## start ENTRIES SHOWN

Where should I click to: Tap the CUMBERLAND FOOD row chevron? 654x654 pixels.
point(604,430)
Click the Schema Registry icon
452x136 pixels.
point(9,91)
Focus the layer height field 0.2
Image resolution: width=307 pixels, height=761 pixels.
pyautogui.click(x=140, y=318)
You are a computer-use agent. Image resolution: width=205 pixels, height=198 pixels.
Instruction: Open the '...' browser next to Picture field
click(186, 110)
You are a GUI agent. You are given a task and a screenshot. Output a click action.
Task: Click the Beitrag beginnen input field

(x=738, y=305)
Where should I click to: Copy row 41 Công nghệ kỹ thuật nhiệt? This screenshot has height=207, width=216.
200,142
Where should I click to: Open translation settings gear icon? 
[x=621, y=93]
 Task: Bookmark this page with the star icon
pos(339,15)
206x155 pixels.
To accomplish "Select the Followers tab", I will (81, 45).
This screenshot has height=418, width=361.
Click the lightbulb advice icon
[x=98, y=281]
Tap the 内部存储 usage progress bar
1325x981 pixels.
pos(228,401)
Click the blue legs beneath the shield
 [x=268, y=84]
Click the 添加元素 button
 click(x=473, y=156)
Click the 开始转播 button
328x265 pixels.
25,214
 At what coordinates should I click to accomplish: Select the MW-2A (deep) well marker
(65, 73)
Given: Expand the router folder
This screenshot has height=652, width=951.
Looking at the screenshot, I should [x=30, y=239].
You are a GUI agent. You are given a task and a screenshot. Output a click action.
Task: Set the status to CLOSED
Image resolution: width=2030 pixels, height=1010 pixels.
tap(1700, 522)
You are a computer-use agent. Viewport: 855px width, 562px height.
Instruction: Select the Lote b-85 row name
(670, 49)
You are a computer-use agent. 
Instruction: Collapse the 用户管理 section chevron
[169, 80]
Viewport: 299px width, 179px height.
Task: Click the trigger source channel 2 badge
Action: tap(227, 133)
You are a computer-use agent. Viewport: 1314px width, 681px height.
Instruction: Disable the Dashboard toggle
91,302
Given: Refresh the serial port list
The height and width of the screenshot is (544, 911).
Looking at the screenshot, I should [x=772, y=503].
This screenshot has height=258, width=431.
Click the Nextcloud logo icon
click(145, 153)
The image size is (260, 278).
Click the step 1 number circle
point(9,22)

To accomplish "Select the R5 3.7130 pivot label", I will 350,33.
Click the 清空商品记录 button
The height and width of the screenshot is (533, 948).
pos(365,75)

## end ENTRIES SHOWN

--- REQUIREMENTS ---
Reproduce all the entries above, switching each "computer-use agent" to "desktop assistant" and leaving everything else unchanged.

--- ANSWER TO THE TASK ---
Where should I click to: Tap the CUMBERLAND FOOD row chevron? 654x654 pixels.
point(604,430)
Click the Schema Registry icon
452x136 pixels.
point(9,91)
Focus the layer height field 0.2
Image resolution: width=307 pixels, height=761 pixels.
pyautogui.click(x=140, y=318)
You are a desktop assistant. Image resolution: width=205 pixels, height=198 pixels.
Instruction: Open the '...' browser next to Picture field
click(186, 110)
You are a GUI agent. You are given a task and a screenshot. Output a click action.
Task: Click the Beitrag beginnen input field

(x=738, y=305)
Where should I click to: Copy row 41 Công nghệ kỹ thuật nhiệt? This screenshot has height=207, width=216.
200,142
Where should I click to: Open translation settings gear icon? 
[x=621, y=93]
 Task: Bookmark this page with the star icon
pos(339,15)
206x155 pixels.
To accomplish "Select the Followers tab", I will (81, 45).
This screenshot has height=418, width=361.
Click the lightbulb advice icon
[x=98, y=281]
Tap the 内部存储 usage progress bar
1325x981 pixels.
pos(228,401)
Click the blue legs beneath the shield
 [x=268, y=84]
Click the 添加元素 button
 click(x=473, y=156)
Click the 开始转播 button
328x265 pixels.
25,214
 At what coordinates should I click to accomplish: Select the MW-2A (deep) well marker
(65, 73)
Given: Expand the router folder
This screenshot has height=652, width=951.
Looking at the screenshot, I should [x=30, y=239].
You are a GUI agent. You are given a task and a screenshot. Output a click action.
Task: Set the status to CLOSED
Image resolution: width=2030 pixels, height=1010 pixels.
tap(1700, 522)
You are a desktop assistant. Viewport: 855px width, 562px height.
Instruction: Select the Lote b-85 row name
(670, 49)
You are a desktop assistant. 
Instruction: Collapse the 用户管理 section chevron
[169, 80]
Viewport: 299px width, 179px height.
Task: Click the trigger source channel 2 badge
Action: tap(227, 133)
You are a desktop assistant. Viewport: 1314px width, 681px height.
Instruction: Disable the Dashboard toggle
91,302
Given: Refresh the serial port list
The height and width of the screenshot is (544, 911).
Looking at the screenshot, I should [x=772, y=503].
This screenshot has height=258, width=431.
Click the Nextcloud logo icon
click(145, 153)
The image size is (260, 278).
Click the step 1 number circle
point(9,22)

To accomplish "Select the R5 3.7130 pivot label", I will 350,33.
Click the 清空商品记录 button
The height and width of the screenshot is (533, 948).
pos(365,75)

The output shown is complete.